▸ DATA EXTRACT:

========

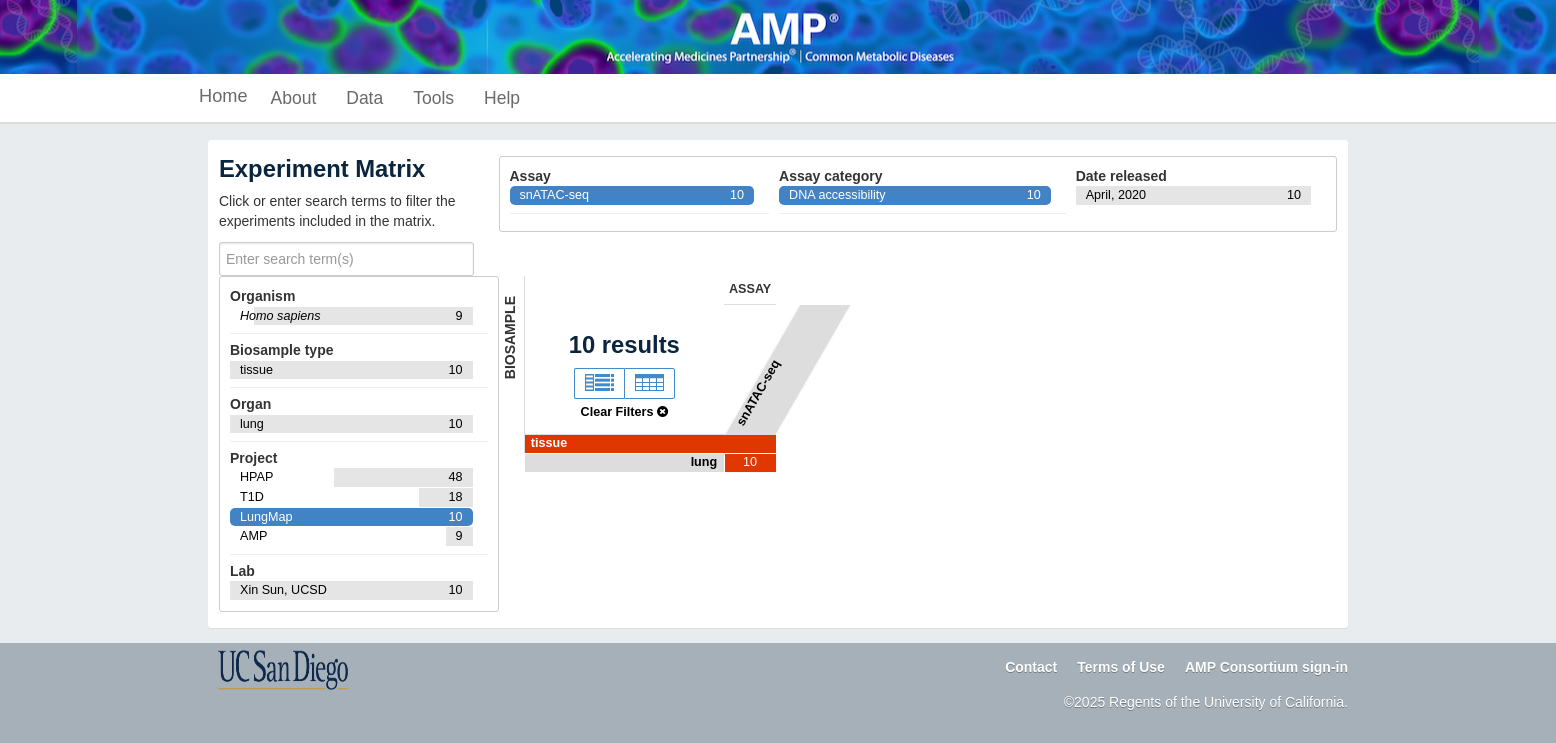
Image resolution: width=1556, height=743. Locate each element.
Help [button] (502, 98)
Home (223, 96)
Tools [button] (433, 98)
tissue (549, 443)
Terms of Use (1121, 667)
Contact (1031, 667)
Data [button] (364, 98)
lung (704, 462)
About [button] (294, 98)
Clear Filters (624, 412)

========

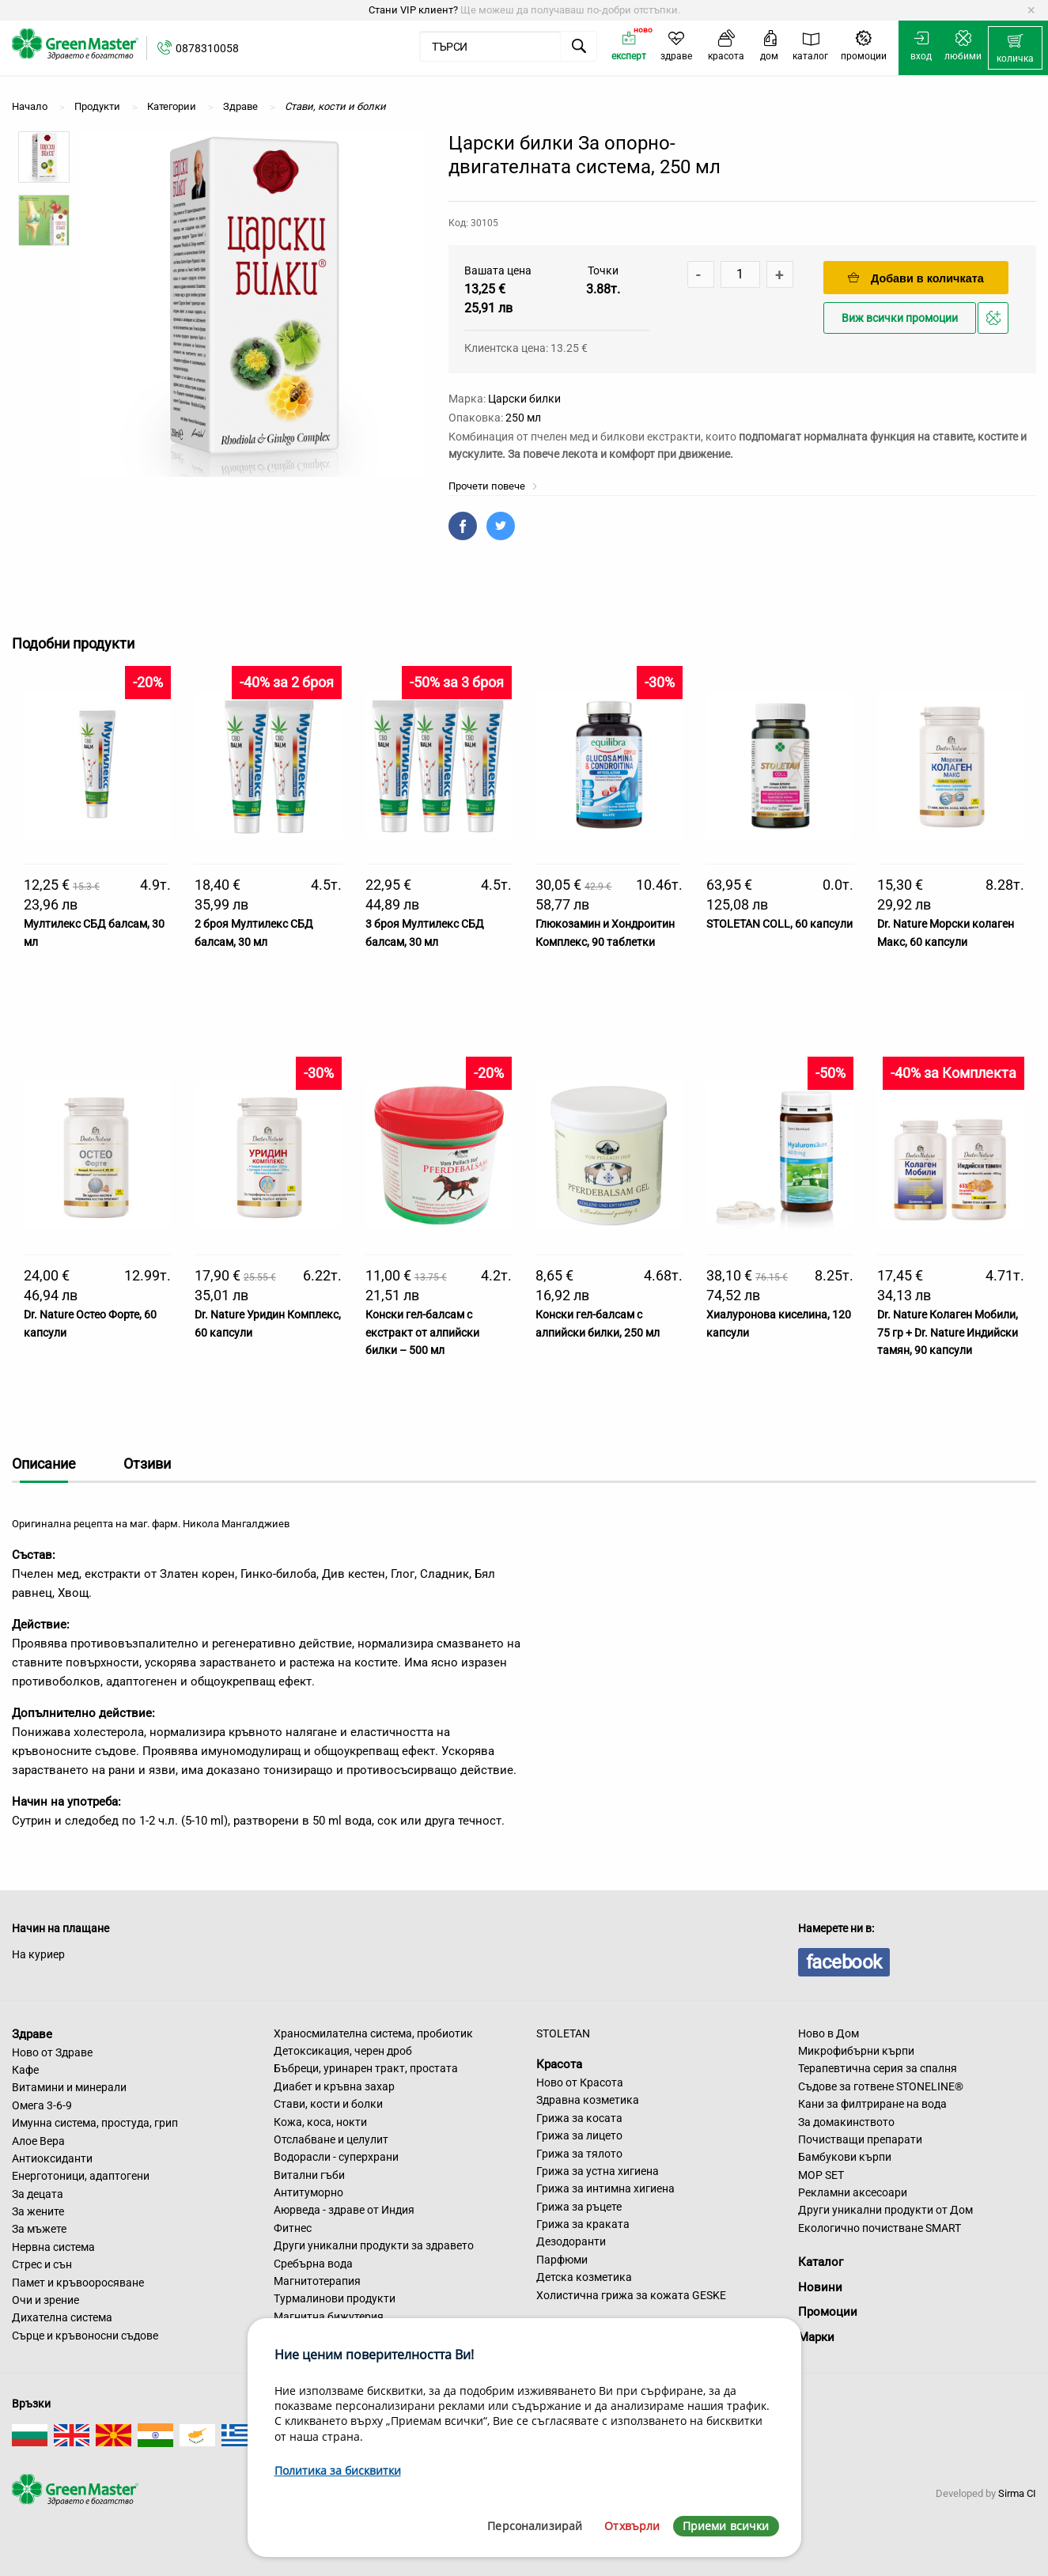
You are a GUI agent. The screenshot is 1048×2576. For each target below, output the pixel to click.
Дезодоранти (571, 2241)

========

▸ SHORT PROBLEM: Convert the records from the line with "Tools [button] (433, 98)" to the line with "About [button] (294, 98)" into a two-column CSV with the header target_text,answer_point. Give one row per record, with the record's text under target_text and its answer under answer_point, each field in quotation marks and any line breaks changed to spaces.

▸ THE REPLY:
target_text,answer_point
"Tools [button]","(433, 98)"
"tissue","(549, 443)"
"Terms of Use","(1121, 667)"
"Contact","(1031, 667)"
"Data [button]","(364, 98)"
"lung","(704, 462)"
"About [button]","(294, 98)"